È impossibile sapere con certezza se Neobule e il padre Licambe siano realmente esistiti; alcuni credono che siano personaggi della tradizione della lirica giambica, non contemporanei di Archiloco, che potrebbe averli ripresi per inserirli nei propri componimenti.

Di Neobule in particolare si parla in vari frammenti degli scritti del poeta, giunti fino ai giorni nostri, come nel caso del Fr. 118 W. (“Oh, se potessi così toccar la mano di Neobule")[2]. Vi è inoltre un testo, di dimensioni notevoli, chiamato Epòdo di Colonia, che ci fornisce ulteriori informazioni sulla ragazza. Nel testo viene raccontato il tentativo da parte del poeta di sedurre quella che molti credono essere la sorella minore di Neobule, della quale non ci viene rivelato il nome. L’incontro pare avvenire all’interno del tempio di Era, a Paro. La giovane cerca inizialmente di resistergli, tentando di farlo ragionare al pensiero di sua sorella maggiore ed esortandolo a rivolgere a lei i suoi sentimenti. Archiloco però non si fa convincere e arriva ad affermare che Neobule sia già ampiamente avanti con l’età e che la sua bellezza sia ormai appassita. Alla fine la giovane cede alle lusinghe del poeta, che si abbandona al piacere “emettendo la bianca potenza”[3] su di lei.
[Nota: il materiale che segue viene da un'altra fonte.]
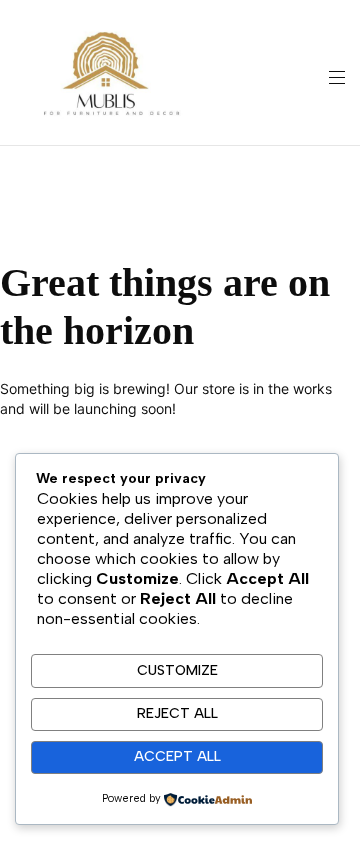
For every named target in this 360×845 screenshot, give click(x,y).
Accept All (177, 756)
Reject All (177, 713)
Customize (177, 670)
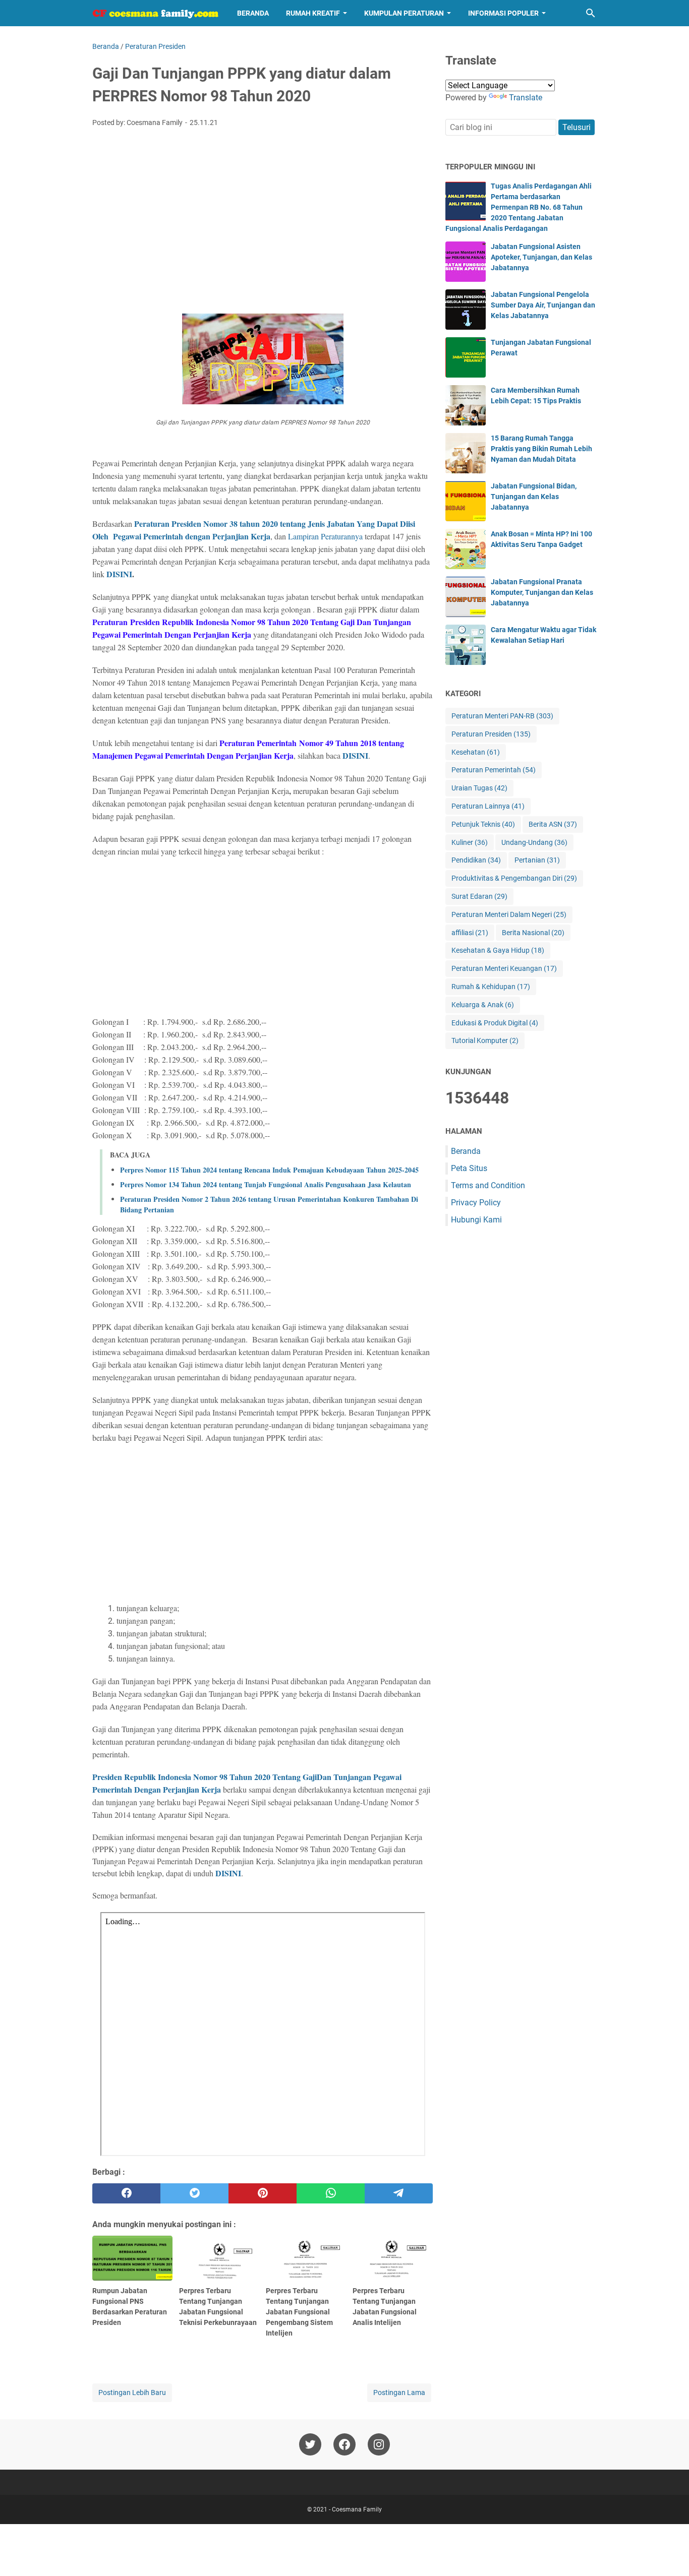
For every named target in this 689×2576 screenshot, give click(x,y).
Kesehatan (475, 752)
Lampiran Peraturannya (325, 536)
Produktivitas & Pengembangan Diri (514, 878)
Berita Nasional (533, 933)
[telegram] (399, 2193)
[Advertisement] (262, 210)
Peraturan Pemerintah (493, 770)
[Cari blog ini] (591, 13)
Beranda (253, 13)
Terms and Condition (488, 1185)
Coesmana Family (357, 2509)
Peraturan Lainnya (488, 806)
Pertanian (537, 860)
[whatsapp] (331, 2193)
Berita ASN (553, 824)
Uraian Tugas (479, 788)
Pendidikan (476, 860)
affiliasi (469, 933)
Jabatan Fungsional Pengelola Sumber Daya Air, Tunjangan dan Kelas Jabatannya (543, 305)
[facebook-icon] (344, 2444)
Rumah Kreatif (313, 13)
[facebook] (126, 2193)
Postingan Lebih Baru (132, 2392)
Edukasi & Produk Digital (494, 1023)
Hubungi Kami (476, 1219)
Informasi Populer (503, 13)
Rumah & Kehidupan (490, 987)
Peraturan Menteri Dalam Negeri (508, 914)
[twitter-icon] (310, 2444)
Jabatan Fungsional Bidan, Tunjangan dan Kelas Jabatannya (534, 496)
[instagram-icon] (379, 2444)
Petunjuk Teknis (483, 824)
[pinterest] (262, 2193)
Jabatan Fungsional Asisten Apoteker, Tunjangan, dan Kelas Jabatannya (541, 257)
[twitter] (194, 2193)
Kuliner (469, 842)
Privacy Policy (476, 1202)
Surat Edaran (479, 896)
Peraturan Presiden (491, 734)
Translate (525, 97)
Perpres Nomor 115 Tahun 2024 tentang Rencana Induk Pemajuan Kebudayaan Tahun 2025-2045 (269, 1169)
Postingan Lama (399, 2392)
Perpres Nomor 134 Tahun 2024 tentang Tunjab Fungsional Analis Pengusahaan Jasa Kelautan (265, 1184)
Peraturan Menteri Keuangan (504, 968)
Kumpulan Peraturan (404, 13)
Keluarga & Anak (482, 1005)
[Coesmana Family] (155, 13)
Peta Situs (469, 1168)
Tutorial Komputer (485, 1040)
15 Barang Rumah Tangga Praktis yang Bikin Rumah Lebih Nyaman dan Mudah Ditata (541, 448)
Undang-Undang (534, 842)
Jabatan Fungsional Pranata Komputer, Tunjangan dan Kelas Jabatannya (542, 592)
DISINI (119, 574)
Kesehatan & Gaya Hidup (497, 950)
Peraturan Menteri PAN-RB (502, 716)
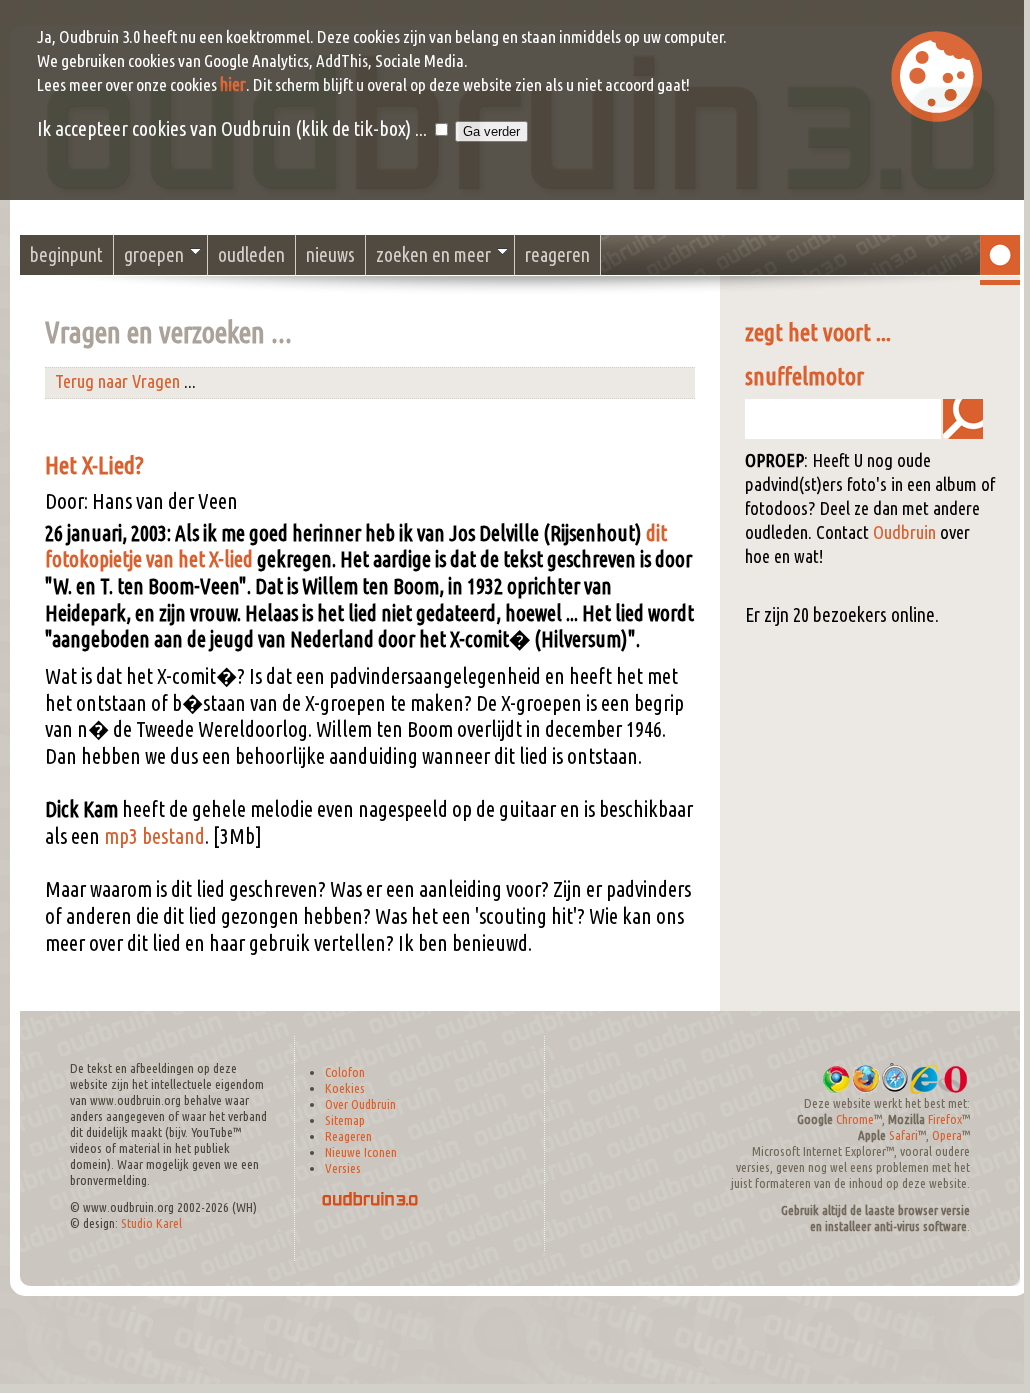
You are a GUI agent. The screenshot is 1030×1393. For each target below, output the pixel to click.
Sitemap (345, 1120)
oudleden (251, 255)
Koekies (345, 1088)
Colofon (345, 1072)
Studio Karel (151, 1223)
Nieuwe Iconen (361, 1152)
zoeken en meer (433, 255)
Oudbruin (904, 532)
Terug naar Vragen (117, 381)
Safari (903, 1135)
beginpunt (66, 255)
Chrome (855, 1119)
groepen (154, 255)
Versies (343, 1168)
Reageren (348, 1136)
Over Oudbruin (360, 1104)
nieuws (330, 255)
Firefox (945, 1119)
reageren (557, 255)
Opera (947, 1135)
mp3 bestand (154, 836)
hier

Le due sorelle furono riprese in seguito dal poeta ellenistico Dioscoride, che le fece parlare in un epigramma (Antologia Palatina, VII 351). Esse nel testo si difendono dalle accuse di Archiloco affermando di non aver mai avuto comportamenti lesivi del proprio onore e di quello dei genitori, e di non aver mai incontrato Archiloco né per strada, né nel santuario di Era. Se il loro comportamento fosse stato scorretto, Archiloco non avrebbe mai desiderato sposarle. L'epigramma di Dioscoride si richiama al contenuto del carme di Archiloco, all’interno dell’Epodo di Colonia, e aggiunge elementi utili alla sua interpretazione, in quanto conferma che la fanciulla protagonista della scena di seduzione è la sorella minore di Neobule e che l'incontro è ambientato nel tempio di Era.[4]

  1. ^ Biàṡimo - Significato ed etimologia - Vocabolario, su Treccani. URL consultato il 4 maggio 2025.
  2. ^ Fr. 118 W.: εἰ γὰρ ὣς ἐμοὶ γένοιτο χεῖρα Νεοβούλης θιγεῖν.
  3. ^ v.52: (θερμ]ὸν ἀφῆκα μένος
  4. ^ Logos dynastīs: la letteratura greca. 1, Dalle origini a Erodoto Volume 1 di Lógos dynástes. Corso di letteratura greca. Per le Scuole superiori.